Injectie van de injectie met corticotropine wordt gebruikt om de volgende aandoeningen te behandelen:
- infantiele spasmen (aanvallen die gewoonlijk beginnen tijdens het eerste levensjaar en gevolgd kunnen worden door ontwikkelingsachterstand) bij zuigelingen en kinderen jonger dan 2 jaar;
- episoden van symptomen bij mensen die multiple sclerose hebben (MS; een ziekte waarbij de zenuwen niet goed functioneren en mensen zwakte, gevoelloosheid, verlies van spiercoördinatie en problemen met de controle van het zicht, de spraak en de blaas kunnen ervaren);
- episoden van symptomen bij mensen die reumatoïde artritis hebben (een aandoening waarbij het lichaam zijn eigen gewrichten aantast, waardoor pijn, zwelling en functieverlies worden veroorzaakt);
- episoden van symptomen bij mensen die artritis psoriatica hebben (een aandoening die gewrichtspijn en zwelling en schilfertjes op de huid veroorzaakt);
- episoden van symptomen bij mensen met spondylitis ankylopoetica (een aandoening waarbij het lichaam de gewrichten van de wervelkolom en andere gebieden aantast, waardoor pijn en gewrichtsschade ontstaan);
- lupus (een aandoening waarbij het lichaam veel van zijn eigen organen aanvalt);
- systemische dermatomyositis (voorwaarde die spierzwakte en huiduitslag veroorzaakt) of polymyositis (voorwaarde die spierzwakte veroorzaakt maar geen huiduitslag veroorzaakt);
- ernstige allergische reacties die de huid beïnvloeden, waaronder het syndroom van Stevens-Johnson (een ernstige allergische reactie die ertoe kan leiden dat de bovenste laag van de huid blist en verdwijnt);
- serumziekte (een ernstige allergische reactie die optreedt enkele dagen na het innemen van bepaalde medicijnen en veroorzaakt huiduitslag, koorts, gewrichtspijn en andere symptomen);
- allergische reacties of andere aandoeningen die zwelling van de ogen en de omgeving om hen heen veroorzaken;
- sarcoïdose (aandoening waarbij kleine klonten immuuncellen zich vormen in verschillende organen zoals de longen, ogen, huid en hart en de functie van deze organen verstoren);
- nefrotisch syndroom (een groep symptomen waaronder eiwit in de urine, lage niveaus van eiwit in het bloed, hoge niveaus van bepaalde vetten in het bloed en zwelling van de armen, handen, voeten en benen).
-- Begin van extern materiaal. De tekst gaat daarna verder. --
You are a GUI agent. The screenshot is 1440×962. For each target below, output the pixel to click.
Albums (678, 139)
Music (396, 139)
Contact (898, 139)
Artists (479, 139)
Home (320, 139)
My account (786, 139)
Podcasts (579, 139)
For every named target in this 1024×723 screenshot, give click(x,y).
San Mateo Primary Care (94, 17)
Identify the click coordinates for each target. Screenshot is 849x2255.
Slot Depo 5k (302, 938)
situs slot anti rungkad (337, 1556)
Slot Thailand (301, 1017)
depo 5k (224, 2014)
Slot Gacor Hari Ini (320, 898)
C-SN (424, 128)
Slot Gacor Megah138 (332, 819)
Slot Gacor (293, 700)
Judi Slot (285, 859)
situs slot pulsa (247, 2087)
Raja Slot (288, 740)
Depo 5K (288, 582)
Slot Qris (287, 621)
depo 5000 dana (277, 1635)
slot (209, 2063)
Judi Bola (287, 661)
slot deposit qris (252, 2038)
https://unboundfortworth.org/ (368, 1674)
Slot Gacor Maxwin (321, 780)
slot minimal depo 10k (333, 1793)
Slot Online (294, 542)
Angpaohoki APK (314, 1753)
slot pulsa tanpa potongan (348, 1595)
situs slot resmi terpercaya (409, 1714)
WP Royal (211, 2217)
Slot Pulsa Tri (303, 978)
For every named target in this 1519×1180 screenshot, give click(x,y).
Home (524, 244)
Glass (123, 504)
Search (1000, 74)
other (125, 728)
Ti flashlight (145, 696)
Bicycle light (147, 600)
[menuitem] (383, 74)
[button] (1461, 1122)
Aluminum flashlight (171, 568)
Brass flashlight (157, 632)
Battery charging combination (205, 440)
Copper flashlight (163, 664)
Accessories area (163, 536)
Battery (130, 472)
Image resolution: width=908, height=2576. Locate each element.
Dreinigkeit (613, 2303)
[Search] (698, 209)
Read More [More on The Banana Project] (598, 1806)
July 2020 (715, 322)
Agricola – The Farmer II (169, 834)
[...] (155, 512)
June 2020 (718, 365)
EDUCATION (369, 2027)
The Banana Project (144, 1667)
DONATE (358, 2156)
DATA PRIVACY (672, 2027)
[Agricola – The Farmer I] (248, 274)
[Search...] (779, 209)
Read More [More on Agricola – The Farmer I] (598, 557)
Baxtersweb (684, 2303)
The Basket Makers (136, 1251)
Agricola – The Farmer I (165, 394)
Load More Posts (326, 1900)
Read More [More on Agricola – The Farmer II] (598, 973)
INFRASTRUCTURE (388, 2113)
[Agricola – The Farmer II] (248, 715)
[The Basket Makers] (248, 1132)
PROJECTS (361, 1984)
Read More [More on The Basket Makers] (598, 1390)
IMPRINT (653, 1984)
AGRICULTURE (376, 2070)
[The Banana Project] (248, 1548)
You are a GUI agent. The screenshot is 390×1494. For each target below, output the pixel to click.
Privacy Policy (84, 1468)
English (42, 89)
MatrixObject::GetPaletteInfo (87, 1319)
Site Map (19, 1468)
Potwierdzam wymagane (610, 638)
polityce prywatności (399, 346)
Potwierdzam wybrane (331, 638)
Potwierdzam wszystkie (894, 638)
Injectie van de corticotropine-repository zit in een klasse van medicijnen die hormonen worden genoemd. Het behandelt veel aandoeningen door de activiteit van het immuunsysteem te verminderen zodat het de organen niet beschadigt. Er is niet genoeg informatie om aan te geven hoe de injectie van corticotropine-bewaarplaatsen werkt om infantiele spasmen te behandelen.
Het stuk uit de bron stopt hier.